## [Exercise instructions]
Write out the data that follows. Keep every character unchanged.

## [Material provided]
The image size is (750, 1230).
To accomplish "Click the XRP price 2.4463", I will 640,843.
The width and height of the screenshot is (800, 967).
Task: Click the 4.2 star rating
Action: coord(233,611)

## [Answer box]
The image size is (750, 1230).
To accomplish "Click the XRP price 2.4463", I will 640,843.
The width and height of the screenshot is (800, 967).
Task: Click the 4.2 star rating
Action: coord(233,611)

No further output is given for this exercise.